Exercise goal: From the entries underneath, give the number of lines holding the word "object", without any other words.

Listed records:
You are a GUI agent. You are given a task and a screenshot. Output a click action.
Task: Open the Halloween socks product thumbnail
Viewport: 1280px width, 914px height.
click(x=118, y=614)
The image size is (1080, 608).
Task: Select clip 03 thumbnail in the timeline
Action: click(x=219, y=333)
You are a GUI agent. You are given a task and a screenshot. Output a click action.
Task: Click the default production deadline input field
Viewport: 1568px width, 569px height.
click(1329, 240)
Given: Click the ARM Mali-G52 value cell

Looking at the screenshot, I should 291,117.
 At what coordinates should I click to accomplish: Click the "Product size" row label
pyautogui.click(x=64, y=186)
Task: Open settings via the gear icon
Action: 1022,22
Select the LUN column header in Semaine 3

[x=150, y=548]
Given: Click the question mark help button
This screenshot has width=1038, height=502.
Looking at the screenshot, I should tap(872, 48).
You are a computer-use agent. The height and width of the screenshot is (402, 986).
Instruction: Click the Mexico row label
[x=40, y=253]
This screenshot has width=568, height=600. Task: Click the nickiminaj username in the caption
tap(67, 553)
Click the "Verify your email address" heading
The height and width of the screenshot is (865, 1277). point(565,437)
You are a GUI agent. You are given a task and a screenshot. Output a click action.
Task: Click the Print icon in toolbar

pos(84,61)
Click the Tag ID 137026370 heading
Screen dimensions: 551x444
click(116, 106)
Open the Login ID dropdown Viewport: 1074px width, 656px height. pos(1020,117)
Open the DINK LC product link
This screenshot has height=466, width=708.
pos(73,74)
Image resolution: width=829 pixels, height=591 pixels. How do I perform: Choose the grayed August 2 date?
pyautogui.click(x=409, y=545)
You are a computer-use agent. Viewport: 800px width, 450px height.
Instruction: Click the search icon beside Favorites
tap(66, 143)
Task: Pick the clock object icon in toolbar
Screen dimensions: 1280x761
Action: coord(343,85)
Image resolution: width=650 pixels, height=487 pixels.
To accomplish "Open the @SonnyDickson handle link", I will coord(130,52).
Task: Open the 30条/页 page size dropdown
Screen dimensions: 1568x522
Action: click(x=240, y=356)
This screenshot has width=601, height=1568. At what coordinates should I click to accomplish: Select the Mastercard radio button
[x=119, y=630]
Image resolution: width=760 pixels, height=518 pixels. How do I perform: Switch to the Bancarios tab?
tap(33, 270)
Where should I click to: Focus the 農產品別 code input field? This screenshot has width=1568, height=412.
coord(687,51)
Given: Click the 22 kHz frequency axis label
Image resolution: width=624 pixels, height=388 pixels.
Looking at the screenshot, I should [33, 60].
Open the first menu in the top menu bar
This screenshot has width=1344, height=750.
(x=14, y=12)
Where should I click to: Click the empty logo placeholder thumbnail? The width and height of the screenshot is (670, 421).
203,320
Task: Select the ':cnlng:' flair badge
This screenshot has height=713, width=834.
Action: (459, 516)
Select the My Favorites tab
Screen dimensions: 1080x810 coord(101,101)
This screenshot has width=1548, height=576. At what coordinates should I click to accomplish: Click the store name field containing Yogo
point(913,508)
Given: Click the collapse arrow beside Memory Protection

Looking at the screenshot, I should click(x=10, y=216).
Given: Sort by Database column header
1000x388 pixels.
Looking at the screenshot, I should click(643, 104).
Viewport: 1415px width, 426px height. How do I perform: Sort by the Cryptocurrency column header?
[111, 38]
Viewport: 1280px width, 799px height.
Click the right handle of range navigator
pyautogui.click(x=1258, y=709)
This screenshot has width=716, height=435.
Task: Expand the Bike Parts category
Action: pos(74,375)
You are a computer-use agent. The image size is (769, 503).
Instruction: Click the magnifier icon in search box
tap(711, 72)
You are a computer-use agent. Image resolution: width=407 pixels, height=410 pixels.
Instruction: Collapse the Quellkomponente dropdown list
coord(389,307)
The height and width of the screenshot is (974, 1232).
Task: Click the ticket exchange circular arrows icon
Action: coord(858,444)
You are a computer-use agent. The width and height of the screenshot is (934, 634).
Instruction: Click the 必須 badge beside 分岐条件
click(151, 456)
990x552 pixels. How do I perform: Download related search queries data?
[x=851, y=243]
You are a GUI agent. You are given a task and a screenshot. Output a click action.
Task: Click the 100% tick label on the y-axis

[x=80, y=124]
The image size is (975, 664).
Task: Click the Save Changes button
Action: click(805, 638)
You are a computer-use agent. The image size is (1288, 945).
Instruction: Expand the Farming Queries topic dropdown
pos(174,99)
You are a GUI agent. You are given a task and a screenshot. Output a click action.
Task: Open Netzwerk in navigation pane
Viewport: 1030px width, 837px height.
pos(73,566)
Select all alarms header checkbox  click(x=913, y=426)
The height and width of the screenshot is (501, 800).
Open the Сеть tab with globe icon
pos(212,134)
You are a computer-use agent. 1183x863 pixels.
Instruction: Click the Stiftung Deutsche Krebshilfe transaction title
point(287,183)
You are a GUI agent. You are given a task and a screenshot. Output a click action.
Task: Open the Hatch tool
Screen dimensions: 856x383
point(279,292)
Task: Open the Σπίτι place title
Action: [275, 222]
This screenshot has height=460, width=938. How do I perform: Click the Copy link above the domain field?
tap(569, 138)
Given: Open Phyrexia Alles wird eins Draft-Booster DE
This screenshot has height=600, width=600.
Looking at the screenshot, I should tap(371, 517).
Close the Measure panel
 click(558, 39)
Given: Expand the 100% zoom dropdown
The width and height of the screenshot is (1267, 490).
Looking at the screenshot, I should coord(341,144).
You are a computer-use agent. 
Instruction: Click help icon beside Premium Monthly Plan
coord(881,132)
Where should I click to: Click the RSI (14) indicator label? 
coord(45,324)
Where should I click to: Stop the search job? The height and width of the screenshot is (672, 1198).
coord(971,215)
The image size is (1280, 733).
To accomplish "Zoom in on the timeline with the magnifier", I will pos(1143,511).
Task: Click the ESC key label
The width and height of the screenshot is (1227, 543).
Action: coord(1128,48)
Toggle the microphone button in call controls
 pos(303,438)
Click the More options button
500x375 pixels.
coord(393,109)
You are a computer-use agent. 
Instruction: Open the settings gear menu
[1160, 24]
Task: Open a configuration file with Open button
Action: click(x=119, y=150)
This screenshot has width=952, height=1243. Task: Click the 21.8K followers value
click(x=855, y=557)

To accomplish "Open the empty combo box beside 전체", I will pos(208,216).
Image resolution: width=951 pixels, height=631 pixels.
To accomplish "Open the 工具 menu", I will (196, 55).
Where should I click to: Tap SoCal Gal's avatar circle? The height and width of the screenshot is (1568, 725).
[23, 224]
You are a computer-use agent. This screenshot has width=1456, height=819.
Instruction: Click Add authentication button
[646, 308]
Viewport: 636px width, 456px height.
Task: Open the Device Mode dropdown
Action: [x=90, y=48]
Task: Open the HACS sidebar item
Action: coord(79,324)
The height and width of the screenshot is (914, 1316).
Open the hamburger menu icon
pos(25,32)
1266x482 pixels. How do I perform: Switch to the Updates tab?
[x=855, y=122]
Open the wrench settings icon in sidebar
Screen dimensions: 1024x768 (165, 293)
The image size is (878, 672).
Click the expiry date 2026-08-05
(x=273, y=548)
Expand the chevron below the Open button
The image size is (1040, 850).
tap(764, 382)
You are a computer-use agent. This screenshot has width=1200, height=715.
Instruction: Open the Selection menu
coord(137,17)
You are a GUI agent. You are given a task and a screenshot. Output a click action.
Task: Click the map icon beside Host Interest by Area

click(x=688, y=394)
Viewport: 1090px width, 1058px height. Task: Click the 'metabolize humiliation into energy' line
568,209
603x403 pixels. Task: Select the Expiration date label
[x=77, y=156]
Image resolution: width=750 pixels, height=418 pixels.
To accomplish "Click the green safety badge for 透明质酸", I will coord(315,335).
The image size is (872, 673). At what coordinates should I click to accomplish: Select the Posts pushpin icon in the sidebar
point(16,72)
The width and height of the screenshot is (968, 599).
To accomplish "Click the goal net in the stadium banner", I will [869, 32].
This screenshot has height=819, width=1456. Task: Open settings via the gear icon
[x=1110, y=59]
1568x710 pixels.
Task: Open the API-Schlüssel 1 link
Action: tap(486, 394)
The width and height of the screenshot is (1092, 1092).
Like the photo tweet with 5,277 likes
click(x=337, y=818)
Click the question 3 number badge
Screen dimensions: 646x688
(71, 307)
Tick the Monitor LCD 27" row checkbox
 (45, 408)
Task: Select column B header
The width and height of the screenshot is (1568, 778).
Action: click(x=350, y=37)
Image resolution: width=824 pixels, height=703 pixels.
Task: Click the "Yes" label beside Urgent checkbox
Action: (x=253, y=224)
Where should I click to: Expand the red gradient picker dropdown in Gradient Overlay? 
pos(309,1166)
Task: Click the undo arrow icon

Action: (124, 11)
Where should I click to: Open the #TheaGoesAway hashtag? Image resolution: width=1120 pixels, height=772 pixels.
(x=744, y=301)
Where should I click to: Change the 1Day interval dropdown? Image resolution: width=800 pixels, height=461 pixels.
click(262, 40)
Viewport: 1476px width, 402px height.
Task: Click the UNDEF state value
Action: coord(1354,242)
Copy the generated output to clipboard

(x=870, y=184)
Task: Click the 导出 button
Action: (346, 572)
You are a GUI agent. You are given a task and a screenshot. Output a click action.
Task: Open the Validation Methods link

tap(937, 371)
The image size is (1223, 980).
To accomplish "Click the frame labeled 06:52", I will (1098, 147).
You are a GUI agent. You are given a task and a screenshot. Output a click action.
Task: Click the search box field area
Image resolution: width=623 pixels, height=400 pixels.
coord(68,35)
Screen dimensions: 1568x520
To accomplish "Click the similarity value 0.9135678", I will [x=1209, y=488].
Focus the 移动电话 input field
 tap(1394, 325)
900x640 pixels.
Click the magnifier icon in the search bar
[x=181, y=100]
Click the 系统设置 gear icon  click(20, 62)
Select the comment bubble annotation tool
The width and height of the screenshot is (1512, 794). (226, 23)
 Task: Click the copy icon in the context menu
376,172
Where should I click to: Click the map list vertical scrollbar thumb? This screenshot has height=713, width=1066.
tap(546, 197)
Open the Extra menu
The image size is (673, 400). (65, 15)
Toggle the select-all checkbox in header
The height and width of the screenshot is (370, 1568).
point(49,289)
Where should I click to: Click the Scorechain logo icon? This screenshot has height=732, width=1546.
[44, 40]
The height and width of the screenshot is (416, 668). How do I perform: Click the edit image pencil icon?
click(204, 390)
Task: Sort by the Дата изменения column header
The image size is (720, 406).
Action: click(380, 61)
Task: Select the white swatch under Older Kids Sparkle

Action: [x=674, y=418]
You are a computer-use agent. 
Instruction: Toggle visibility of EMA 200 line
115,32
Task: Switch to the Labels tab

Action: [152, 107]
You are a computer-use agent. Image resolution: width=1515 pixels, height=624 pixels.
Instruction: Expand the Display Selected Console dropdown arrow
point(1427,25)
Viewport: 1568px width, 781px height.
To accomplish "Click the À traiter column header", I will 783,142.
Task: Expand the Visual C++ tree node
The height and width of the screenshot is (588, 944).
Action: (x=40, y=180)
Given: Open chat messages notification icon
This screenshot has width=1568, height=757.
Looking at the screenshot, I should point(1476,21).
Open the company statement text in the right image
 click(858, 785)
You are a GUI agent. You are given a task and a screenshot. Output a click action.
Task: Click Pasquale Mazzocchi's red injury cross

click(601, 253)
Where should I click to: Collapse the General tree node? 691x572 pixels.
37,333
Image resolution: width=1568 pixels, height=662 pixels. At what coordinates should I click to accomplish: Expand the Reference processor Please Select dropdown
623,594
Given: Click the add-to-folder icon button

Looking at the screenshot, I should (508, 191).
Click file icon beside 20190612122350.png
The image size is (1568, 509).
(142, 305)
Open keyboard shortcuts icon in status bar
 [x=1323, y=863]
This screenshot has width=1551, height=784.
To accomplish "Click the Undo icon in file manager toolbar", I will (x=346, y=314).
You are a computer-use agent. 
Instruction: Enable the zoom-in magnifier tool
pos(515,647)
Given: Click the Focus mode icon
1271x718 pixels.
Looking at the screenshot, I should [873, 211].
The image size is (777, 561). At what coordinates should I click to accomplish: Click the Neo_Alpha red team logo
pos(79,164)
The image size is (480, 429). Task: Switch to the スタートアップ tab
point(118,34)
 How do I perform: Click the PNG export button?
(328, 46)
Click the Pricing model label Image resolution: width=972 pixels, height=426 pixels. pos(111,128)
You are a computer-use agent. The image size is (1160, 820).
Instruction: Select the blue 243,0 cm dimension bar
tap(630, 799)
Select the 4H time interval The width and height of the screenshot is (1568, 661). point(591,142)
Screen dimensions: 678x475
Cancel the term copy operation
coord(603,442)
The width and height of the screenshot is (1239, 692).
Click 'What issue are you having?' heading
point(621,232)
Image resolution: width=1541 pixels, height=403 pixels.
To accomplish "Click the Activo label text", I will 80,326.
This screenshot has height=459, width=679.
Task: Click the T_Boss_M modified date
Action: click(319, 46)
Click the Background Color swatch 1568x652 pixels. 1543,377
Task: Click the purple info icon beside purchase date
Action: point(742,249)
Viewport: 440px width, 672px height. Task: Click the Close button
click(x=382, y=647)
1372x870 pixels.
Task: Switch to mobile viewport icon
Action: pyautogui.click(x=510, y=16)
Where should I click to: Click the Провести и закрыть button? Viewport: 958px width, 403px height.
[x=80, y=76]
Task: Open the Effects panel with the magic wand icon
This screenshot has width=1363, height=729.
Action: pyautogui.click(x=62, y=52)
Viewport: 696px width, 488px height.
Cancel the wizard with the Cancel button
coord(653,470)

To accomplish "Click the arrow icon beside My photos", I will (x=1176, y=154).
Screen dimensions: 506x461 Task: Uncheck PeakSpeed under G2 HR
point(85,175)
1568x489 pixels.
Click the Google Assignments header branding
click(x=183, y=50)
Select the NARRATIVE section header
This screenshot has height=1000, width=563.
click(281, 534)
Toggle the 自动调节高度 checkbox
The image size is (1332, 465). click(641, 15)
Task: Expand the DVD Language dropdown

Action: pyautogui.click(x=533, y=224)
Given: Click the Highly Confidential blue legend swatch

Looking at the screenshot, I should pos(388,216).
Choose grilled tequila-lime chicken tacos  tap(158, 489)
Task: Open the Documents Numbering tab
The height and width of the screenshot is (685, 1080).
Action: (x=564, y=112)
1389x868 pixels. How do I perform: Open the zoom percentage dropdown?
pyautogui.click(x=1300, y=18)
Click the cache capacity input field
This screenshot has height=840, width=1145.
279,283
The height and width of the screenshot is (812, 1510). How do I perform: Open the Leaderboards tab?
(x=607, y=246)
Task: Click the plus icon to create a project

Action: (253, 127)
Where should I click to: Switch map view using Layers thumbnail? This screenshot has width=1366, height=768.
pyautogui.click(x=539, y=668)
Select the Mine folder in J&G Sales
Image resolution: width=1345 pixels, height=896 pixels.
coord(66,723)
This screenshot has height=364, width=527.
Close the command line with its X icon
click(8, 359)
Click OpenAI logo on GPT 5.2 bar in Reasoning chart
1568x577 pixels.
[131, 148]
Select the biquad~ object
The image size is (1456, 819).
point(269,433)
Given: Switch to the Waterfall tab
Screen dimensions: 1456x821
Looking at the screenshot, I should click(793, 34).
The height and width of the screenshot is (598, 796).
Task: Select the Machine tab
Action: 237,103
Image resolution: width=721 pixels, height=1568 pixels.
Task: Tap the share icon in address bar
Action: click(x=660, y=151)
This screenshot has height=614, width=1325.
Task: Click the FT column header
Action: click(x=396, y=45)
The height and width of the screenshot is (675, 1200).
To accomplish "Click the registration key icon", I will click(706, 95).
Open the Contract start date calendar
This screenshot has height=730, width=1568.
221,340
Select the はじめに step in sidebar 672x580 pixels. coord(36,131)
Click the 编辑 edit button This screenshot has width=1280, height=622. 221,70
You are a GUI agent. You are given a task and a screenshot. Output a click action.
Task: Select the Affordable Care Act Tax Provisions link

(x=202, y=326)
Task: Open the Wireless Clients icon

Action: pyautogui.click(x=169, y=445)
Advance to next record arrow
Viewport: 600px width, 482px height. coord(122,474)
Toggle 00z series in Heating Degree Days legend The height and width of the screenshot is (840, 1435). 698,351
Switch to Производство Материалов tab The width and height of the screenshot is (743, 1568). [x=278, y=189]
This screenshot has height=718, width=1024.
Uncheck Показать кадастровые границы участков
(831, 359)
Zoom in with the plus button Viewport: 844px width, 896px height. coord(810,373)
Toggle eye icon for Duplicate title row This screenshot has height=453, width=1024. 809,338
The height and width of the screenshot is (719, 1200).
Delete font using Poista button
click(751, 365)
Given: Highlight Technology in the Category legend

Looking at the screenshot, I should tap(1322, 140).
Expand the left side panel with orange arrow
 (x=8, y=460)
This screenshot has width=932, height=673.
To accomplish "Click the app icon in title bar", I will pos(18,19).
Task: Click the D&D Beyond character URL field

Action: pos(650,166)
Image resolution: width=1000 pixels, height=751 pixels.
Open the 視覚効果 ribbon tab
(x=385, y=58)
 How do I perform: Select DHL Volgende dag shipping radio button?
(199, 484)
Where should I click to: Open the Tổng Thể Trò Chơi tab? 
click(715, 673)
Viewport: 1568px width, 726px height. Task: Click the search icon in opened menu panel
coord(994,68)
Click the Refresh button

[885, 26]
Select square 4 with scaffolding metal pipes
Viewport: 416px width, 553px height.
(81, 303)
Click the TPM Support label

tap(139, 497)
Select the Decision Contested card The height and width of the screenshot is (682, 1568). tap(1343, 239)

Answer to the problem: 2